An Inclusion Evolution
Over the course of the late 20th and early 21st century, Western society has become an increasingly less hostile place for diverse groups. The paths for various groups that have religious, racial, ethnic, gender or sexual identities that differ from the "mainstream" have taken varying lengths of time. Typically, though, these paths begin with a more or less indifferent tolerance, move gradually toward acceptance and, ultimately, inclusion.
Women, and racial and ethnic minorities, have experienced high-profile struggles along this path for decades. In more recent decades, the struggles of gays and lesbians has become much more visible; acceptance has grown significantly. But, while transgender people have long been included in the "LGTBQ" community, their journey toward acceptance and inclusion has arguably taken longer than that of cisgender homosexual people.

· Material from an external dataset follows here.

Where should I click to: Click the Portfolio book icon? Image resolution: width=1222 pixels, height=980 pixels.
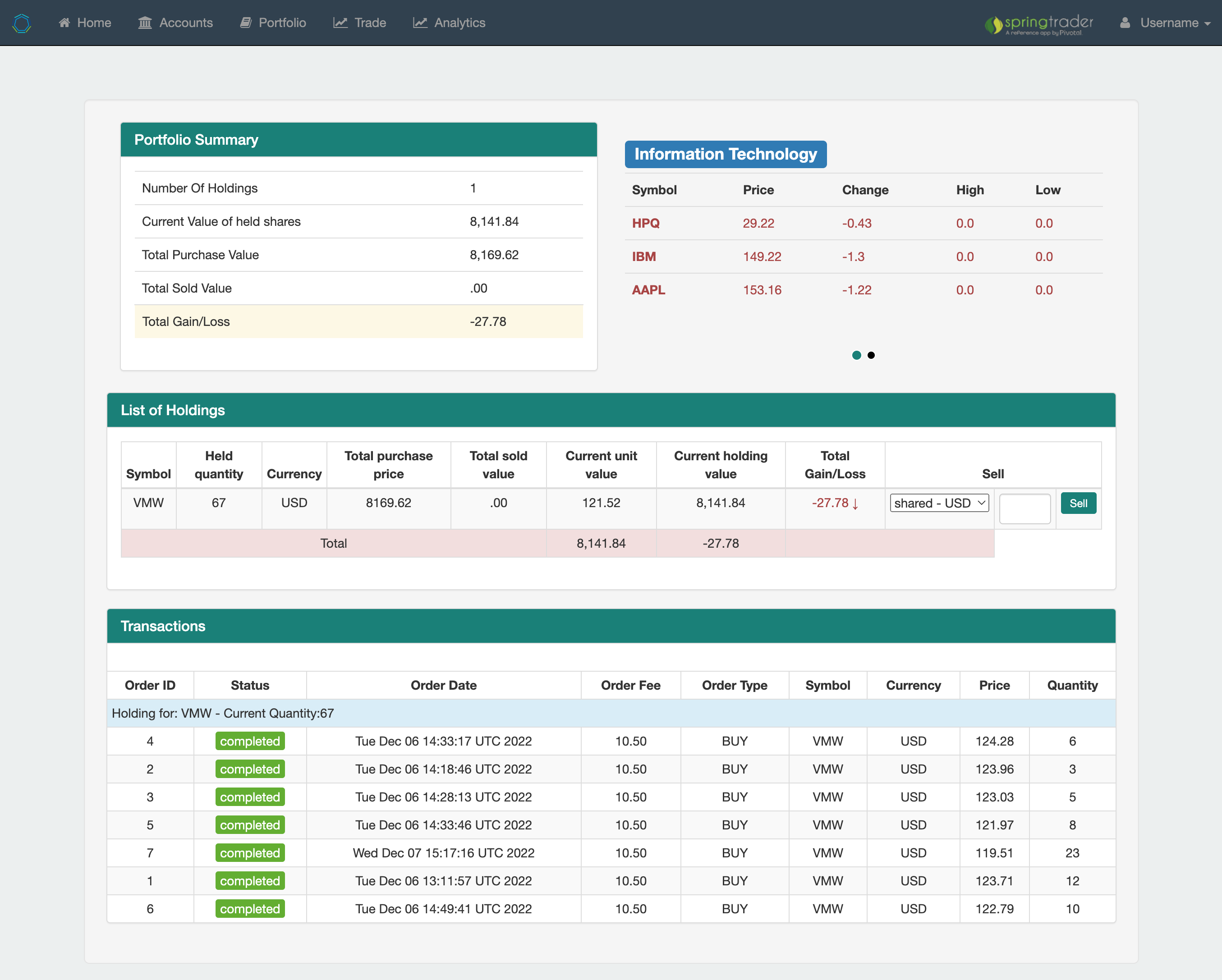pos(245,23)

Growing Awareness and Understanding
High-profile debates over something as basic as the ability of a transgender person to choose which bathroom they use have occurred in states like Georgia and Virginia, and even the U.S. Supreme Court. But there are signs of growing acceptance as well. For example, Merriam-Webster added "they" as a nonbinary pronoun earlier this year.
When it comes to inclusion and diversity, we've long called attention to the business case for diversity. Being inclusive expands a company's potential market and gives it a competitive edge in its overall business operations and strategic thinking. These are benefits with their own value in addition to the moral arguments in support of diversity and inclusion, and major companies are taking note. For instance, as part of its Pride + Progress series, CNN has covered stories on moves toward greater transgender and nonbinary inclusivity from companies like Mastercard, Lyft and Tinder.
Yes, Inclusion is a Business Imperative!
Most recently, CNN reported that, "Always sanitary products will remove the Venus symbol, historically used to represent the female sex, from its products to be inclusive of transgender and nonbinary customers." The article notes that the need to purchase these products can be particularly awkward experiences for transgender and nonbinary people. It's a move that may help the Always brand appeal to a relatively ignored potential market. Inclusion is a business imperative.
It should come as no surprise that diversity and inclusion is an ever-evolving concept. As society and the business world continue to understand, accept and value diversity of all kinds, we will all become richer for it. Be inclusive!